> **WHAT THE TASK ASKS**
Write out every line below that includes the word "Veiligheidsproducten".

[DATA FOR THIS TASK Boundary: Start]

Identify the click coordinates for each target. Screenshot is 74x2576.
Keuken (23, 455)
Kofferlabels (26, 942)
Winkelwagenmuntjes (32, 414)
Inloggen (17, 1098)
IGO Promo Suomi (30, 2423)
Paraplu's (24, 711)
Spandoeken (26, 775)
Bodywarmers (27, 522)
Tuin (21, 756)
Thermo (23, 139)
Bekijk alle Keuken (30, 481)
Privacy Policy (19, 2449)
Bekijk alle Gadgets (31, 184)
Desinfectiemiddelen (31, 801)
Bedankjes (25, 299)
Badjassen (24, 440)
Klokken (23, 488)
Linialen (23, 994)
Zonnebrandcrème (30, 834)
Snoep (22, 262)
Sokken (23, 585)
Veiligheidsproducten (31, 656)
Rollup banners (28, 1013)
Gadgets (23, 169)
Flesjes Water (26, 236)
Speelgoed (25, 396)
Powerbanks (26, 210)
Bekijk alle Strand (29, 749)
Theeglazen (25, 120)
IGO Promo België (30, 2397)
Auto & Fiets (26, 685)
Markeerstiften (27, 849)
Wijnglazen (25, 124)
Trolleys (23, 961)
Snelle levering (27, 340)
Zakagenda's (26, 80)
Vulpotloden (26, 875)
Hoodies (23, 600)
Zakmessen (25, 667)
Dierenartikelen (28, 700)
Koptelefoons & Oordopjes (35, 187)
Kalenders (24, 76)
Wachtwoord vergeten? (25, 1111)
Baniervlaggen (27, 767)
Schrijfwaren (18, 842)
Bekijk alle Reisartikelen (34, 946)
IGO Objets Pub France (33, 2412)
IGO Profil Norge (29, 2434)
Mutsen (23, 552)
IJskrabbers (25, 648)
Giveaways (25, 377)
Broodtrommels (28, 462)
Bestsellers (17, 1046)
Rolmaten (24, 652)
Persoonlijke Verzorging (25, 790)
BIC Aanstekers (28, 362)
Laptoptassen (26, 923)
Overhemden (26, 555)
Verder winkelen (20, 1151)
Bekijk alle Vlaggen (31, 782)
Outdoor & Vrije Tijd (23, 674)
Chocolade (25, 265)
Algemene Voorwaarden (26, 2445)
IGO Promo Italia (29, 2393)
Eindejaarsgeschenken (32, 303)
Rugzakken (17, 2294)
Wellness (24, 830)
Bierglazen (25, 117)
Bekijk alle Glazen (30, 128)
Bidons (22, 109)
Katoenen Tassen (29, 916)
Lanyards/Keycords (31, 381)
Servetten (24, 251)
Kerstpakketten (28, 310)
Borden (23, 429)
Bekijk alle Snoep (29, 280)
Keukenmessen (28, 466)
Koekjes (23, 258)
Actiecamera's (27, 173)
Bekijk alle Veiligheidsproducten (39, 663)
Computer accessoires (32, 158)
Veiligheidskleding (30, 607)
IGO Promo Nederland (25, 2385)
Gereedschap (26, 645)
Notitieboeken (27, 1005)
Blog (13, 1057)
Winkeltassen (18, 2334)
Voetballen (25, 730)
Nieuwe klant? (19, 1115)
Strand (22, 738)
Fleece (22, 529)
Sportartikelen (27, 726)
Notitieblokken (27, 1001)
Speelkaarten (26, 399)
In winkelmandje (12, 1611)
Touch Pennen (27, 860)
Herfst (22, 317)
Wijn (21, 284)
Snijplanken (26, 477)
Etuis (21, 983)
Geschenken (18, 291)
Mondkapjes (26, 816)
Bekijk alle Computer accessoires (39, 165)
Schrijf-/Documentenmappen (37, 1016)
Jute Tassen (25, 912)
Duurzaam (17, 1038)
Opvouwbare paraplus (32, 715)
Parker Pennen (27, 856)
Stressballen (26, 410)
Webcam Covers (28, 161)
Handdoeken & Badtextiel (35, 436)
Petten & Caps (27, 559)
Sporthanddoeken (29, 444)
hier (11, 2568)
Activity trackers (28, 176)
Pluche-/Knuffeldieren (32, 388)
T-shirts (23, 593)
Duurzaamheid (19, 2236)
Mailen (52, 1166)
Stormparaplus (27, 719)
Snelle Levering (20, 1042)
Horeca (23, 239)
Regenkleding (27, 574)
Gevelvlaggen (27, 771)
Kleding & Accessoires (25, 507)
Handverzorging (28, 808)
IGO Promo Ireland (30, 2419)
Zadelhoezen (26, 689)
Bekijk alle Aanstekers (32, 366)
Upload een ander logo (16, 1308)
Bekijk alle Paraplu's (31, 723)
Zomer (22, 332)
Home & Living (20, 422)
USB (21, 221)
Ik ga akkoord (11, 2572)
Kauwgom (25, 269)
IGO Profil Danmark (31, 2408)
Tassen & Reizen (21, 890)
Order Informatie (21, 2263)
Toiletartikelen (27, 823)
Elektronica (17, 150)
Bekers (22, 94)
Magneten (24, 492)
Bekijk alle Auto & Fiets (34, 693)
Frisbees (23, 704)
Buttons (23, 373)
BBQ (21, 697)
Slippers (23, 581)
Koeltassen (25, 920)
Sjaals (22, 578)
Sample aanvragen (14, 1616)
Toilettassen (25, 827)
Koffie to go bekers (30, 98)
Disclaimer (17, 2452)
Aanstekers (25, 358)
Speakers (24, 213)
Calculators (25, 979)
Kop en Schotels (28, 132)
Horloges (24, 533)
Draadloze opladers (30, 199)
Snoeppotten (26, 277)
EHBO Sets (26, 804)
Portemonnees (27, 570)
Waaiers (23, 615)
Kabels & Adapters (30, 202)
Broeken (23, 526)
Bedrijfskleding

[DATA FOR THIS TASK Boundary: End]

> **SOLUTION TO THIS EXERCISE**
Veiligheidsproducten (31, 656)
Bekijk alle Veiligheidsproducten (39, 663)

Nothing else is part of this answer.